The good news is that Mountcastle didn’t lose his rookie eligibility this year, so he’ll still be a candidate for Rookie of the Year in 2021, when he’ll (hopefully) have a full season to put up some big numbers.
In other awards news, tonight Rawlings will announce its 2020 Gold Glove winners. (This seems like a weird night to schedule that, but I guess it’d be a welcome reprieve if you want to avoid election coverage for a while.) The Orioles’ Anthony Santander is one of three finalists among AL right fielders, though he seems like a long shot to beat out the Rangers’ Joey Gallo. As they say, it’s an honor just to be nominated.
Have a good day, everyone. I can’t help but wonder how we’ll be feeling this time tomorrow.
Elias: O’s set on ‘reviving winning baseball’ - Orioles.com
It’s apparently an annual tradition for the Orioles to be rumored to be up for sale based on little to no evidence. Mike Elias’ letter to season-ticket holders is the latest attempt to quash those whispers.
Holt and Holmes given new titles (plus other notes) - School of Roch
Elias also held a conference call with reporters yesterday and talked about a number of subjects, including Chris Holt being named the pitching coach and Darren Holmes the assistant pitching coach. Or is that assistant to the pitching coach?
Answers to your Orioles questions - BaltimoreBaseball.com
Rich Dubroff answers questions from readers, including one who thinks the Orioles should try Trey Mancini at third base and another who thinks they should try Ryan Mountcastle there. People, you can’t just put anybody you want at third base! That’s not how this works!

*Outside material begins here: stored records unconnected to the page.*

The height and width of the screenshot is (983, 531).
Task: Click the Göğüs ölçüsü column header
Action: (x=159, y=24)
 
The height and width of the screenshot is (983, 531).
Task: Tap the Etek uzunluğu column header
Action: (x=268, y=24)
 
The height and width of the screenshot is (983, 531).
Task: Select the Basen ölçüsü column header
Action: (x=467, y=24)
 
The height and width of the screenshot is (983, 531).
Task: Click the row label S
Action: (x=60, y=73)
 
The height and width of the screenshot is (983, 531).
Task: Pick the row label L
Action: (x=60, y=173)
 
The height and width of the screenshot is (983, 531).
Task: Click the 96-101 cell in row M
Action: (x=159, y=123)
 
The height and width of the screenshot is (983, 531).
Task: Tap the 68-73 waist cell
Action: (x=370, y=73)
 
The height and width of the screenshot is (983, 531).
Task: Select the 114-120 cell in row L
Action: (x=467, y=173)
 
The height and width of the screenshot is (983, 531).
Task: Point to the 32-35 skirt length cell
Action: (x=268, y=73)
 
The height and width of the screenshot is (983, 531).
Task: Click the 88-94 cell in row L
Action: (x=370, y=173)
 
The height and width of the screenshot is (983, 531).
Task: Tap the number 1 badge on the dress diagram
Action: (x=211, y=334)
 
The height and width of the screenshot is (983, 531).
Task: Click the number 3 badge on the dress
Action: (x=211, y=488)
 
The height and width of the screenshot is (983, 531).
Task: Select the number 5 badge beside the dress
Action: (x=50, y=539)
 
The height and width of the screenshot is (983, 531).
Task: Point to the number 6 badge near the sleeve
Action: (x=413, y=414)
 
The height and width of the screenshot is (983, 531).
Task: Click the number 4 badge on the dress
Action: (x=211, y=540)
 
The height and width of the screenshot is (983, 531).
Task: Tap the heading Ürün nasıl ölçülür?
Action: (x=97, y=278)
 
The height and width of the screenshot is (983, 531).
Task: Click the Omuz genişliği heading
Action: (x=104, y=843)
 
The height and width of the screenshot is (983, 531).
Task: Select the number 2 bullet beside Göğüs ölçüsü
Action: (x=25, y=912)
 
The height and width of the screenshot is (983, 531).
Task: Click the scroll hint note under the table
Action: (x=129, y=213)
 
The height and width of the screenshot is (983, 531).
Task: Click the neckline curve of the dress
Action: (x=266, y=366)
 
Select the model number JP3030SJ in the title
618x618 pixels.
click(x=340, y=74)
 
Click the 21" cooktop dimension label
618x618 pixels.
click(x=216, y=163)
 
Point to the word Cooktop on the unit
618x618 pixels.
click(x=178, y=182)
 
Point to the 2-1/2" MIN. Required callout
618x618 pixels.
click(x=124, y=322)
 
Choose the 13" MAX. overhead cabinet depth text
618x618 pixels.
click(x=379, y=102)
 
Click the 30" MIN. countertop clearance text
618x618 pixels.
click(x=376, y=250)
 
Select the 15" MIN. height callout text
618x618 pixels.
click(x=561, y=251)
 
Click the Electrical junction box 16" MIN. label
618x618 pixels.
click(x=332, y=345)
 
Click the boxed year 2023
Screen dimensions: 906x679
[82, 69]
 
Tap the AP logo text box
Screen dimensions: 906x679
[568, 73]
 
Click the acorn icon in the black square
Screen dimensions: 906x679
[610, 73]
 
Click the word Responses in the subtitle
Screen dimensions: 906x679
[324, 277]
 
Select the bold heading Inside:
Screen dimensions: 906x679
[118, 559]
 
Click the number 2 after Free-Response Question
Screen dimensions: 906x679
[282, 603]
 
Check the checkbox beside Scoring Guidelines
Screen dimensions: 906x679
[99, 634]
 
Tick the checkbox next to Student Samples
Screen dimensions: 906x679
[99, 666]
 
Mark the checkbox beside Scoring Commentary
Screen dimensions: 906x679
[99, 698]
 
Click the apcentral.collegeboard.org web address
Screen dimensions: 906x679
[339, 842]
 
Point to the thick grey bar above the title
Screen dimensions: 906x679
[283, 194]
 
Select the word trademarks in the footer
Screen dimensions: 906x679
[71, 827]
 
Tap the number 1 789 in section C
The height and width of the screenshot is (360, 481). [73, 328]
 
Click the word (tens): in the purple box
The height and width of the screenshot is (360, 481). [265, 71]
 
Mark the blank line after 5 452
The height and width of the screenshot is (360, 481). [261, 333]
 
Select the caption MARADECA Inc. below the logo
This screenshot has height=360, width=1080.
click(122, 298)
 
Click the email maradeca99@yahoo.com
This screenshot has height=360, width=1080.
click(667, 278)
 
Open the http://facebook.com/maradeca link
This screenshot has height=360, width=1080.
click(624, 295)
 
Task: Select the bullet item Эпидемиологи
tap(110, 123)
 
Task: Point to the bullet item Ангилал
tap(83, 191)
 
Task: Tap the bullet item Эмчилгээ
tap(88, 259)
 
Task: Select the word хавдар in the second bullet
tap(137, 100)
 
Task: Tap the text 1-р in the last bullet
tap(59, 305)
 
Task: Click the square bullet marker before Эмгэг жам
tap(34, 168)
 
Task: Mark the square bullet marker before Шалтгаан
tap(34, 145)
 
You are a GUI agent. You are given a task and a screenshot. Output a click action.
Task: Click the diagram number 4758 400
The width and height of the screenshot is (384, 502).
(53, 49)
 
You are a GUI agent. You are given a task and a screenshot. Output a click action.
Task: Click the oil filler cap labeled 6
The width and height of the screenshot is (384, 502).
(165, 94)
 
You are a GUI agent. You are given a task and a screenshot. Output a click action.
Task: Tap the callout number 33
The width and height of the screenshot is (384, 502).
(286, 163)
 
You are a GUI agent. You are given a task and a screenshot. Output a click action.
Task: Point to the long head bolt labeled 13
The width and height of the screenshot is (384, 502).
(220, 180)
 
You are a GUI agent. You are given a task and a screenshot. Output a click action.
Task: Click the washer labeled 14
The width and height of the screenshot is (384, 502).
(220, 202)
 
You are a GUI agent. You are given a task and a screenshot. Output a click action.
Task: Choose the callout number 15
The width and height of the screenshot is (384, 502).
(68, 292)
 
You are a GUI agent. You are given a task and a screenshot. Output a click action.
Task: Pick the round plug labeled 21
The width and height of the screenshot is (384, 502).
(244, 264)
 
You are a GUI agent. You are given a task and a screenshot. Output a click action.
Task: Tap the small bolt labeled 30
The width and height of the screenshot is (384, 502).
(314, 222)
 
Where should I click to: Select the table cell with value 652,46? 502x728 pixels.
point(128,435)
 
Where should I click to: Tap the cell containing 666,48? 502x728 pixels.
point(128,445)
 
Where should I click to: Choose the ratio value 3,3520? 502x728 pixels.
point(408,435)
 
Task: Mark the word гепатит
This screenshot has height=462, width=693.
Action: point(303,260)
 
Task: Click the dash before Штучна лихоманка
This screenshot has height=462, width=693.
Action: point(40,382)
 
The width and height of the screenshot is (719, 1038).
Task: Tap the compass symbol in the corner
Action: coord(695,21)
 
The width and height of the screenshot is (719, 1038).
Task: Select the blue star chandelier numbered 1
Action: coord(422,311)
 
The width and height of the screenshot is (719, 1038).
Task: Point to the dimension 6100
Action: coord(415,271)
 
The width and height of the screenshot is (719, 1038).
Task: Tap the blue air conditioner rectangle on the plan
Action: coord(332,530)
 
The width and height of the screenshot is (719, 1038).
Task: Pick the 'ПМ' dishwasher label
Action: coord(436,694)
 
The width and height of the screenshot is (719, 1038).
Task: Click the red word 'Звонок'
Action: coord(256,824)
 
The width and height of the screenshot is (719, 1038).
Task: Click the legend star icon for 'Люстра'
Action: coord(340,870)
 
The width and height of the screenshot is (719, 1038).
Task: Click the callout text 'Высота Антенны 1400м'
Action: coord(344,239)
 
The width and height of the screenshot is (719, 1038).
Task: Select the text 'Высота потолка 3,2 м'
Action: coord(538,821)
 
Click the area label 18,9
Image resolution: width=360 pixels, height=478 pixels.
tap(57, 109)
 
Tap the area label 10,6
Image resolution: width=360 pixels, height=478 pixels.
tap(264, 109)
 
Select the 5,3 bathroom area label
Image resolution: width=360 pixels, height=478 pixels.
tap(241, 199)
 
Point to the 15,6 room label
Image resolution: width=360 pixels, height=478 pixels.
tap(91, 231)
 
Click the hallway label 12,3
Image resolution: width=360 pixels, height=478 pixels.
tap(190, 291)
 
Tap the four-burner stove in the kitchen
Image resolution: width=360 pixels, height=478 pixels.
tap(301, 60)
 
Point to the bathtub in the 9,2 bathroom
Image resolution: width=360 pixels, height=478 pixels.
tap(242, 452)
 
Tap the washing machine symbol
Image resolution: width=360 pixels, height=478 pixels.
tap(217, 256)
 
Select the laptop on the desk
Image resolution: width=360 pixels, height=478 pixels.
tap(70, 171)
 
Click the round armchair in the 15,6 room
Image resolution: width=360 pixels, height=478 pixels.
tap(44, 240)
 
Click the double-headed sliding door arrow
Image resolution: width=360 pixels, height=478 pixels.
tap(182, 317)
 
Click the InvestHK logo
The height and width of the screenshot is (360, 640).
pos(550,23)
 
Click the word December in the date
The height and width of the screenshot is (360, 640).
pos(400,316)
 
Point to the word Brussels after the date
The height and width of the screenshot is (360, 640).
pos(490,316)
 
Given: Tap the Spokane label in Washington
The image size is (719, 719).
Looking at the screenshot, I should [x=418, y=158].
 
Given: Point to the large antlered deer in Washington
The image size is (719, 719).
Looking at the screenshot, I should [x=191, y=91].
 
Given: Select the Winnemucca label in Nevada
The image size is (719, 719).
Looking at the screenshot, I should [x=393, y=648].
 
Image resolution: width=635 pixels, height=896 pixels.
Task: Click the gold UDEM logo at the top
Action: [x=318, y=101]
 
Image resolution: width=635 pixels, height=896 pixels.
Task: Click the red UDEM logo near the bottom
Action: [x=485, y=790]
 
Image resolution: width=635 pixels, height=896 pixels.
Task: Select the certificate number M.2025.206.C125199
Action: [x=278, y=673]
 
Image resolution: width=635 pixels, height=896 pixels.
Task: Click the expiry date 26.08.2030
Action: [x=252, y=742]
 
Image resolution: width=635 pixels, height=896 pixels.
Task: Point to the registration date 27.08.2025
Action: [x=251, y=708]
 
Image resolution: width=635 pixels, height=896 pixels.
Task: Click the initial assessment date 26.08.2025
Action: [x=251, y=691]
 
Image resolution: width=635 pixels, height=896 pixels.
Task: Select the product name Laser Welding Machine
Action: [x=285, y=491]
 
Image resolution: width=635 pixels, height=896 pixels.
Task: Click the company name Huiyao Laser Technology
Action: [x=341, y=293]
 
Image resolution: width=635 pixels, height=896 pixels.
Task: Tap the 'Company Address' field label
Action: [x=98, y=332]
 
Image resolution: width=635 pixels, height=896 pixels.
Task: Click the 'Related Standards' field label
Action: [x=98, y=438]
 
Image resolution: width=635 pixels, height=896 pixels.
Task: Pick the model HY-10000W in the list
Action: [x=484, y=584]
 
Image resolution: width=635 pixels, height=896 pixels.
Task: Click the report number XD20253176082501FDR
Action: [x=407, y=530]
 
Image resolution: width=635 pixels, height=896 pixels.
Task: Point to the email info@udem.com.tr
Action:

Orioles birthdays and history
Is today your birthday? Happy birthday! You have five Orioles birthday buddies, including 1994-98 right-hander and playoff ruiner Armando Benitez (48), 1979-81 outfielder Mark Corey (65), Red-Sox-great-who-finished-his-career-with-the-Orioles Dwight Evans (69), half-season O’s lefty Ken Holtzman (75), and the late Earl Robinson (b. 1936, d. 2014), an early 1960s outfielder.
On this day in 1982, Jim Palmer was voted the runner-up for the AL Cy Young, marking his eighth (and final) top-5 finish for the award, including three wins. Palmer lost out to the Brewers’ Pete Vuckovich, who was a strange choice, considering he allowed 1.5 baserunners per nine innings, giving up 234 hits and 102 walks, and was only the 34th-best pitcher in the AL by FanGraphs’ WAR (not that that stat existed back then, of course). One pitcher who really got hosed was Toronto’s Dave Stieb, who finished fourth in the voting despite trouncing Vuckovich in every major category, including starts, innings pitched, ERA, WHIP, complete games, and shutouts. But Stieb was 17-14 while Vuckovich was 18-6, and 1980s voters be like, “wiN-loSs rEcOrD iS aLL tHaT mAtTeRs!!!”